By Paul Lucas | 28 February 2011, 19:01 BST
According to the team at Carnegie Mellon University the net emissions from the use of plug-in vehicles depends primarily on the efficiency of the entire vehicle fleet, charging strategy, battery pack capacity and driving patterns. They modelled the net emissions in two regional transmission operators under different scenarios for future power generation.
The study suggests that if a 2020 conventional vehicle fleet efficiency target of 35mpg is compared to the 2020 charge depleting efficiency then net CO2 emissions will drop by switching from petrol to electricity but less in PJM because of differences in generation.
In a paper published in the ACS journal Environmental Science & Technology, they offer results for a 10 per cent plug-in hybrid electric vehicle market. They estimate that plug-in hybrid electric vehicles will have lower net CO2 and NOx emissions than a conventional vehicle fleet but SO2 will increase unless a cap binds.

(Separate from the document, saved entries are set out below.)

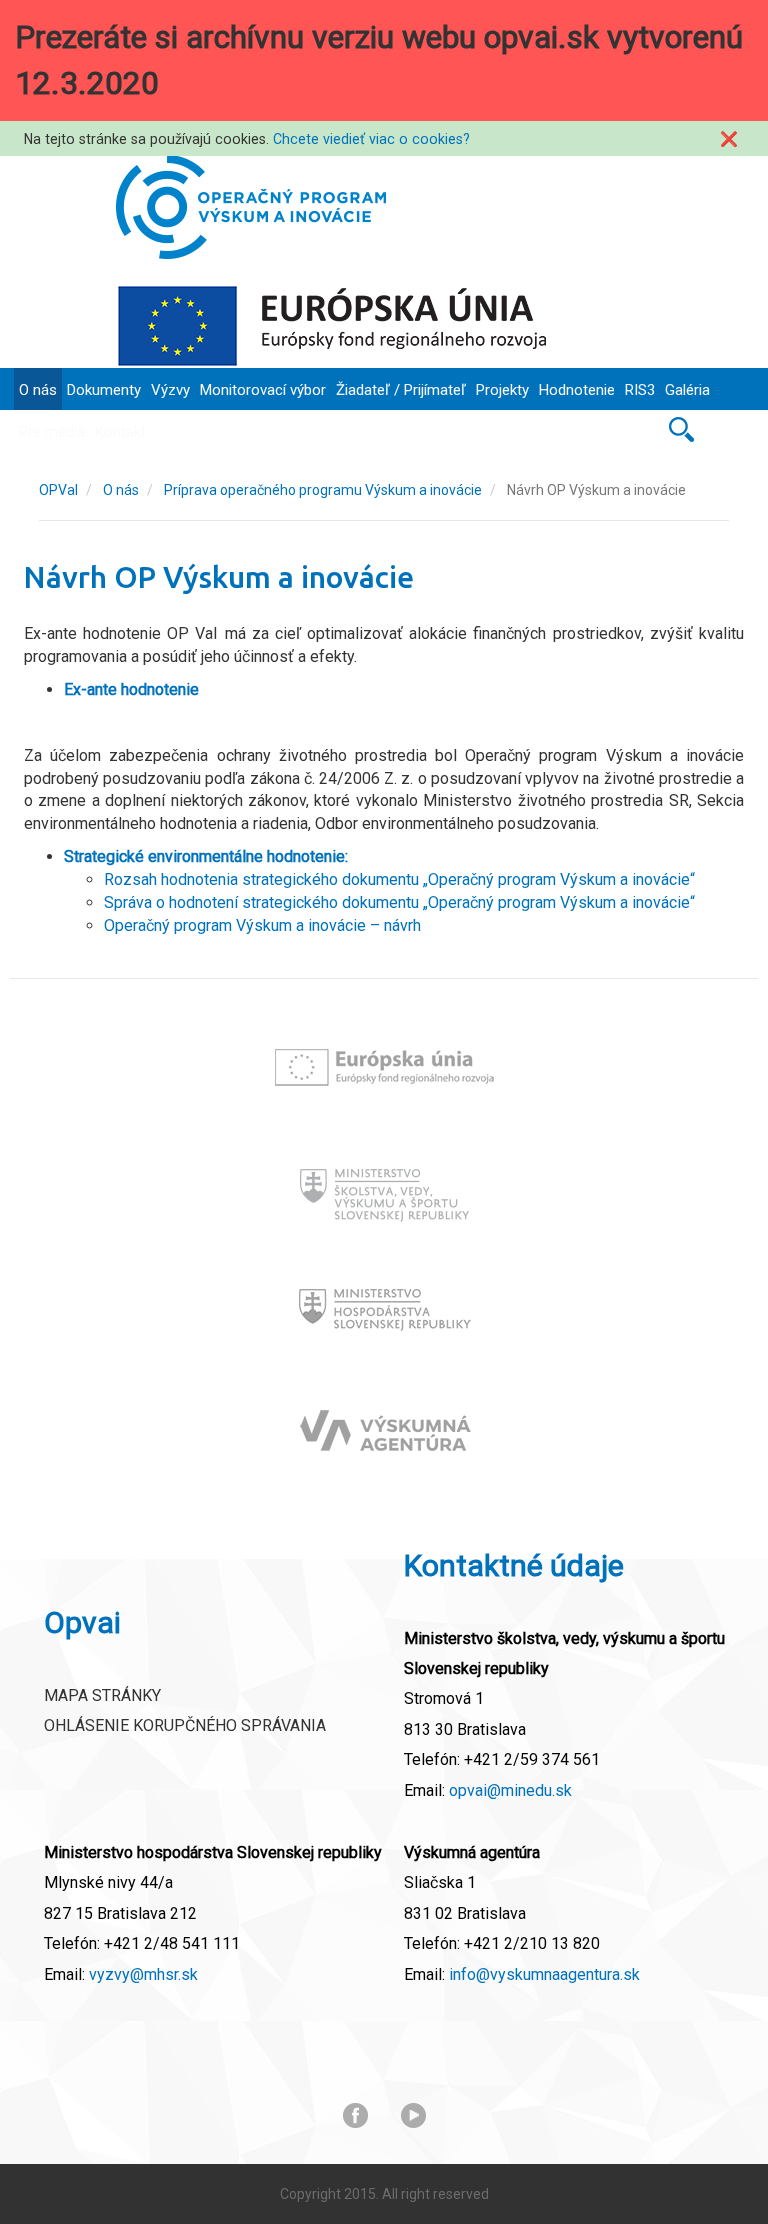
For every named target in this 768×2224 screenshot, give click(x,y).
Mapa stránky (102, 1695)
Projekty (502, 390)
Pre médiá (52, 432)
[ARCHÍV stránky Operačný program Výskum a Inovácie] (251, 207)
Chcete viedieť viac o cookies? (371, 139)
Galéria (687, 390)
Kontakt (120, 432)
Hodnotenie (577, 390)
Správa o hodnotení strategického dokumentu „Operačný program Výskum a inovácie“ (399, 902)
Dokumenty (104, 390)
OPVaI (58, 490)
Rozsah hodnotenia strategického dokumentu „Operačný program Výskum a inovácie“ (399, 879)
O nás (38, 390)
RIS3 (640, 390)
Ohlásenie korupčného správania (185, 1725)
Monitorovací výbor (263, 390)
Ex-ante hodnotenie (131, 689)
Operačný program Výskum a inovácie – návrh (262, 925)
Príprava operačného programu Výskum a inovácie (323, 490)
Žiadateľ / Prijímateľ (401, 390)
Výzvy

Among the results of the study are that the differences in timing will result in changes in the generator mix and emissions. Battery size has few qualitative changes while home charging does not decrease CO2 emissions as much as smart or work charging.
They conclude that there are strong arguments for electrification and if plug-in hybrid electric vehicle cars replace light trucks and SUVs, as well as vans from the fleet, emissions will be further reduced.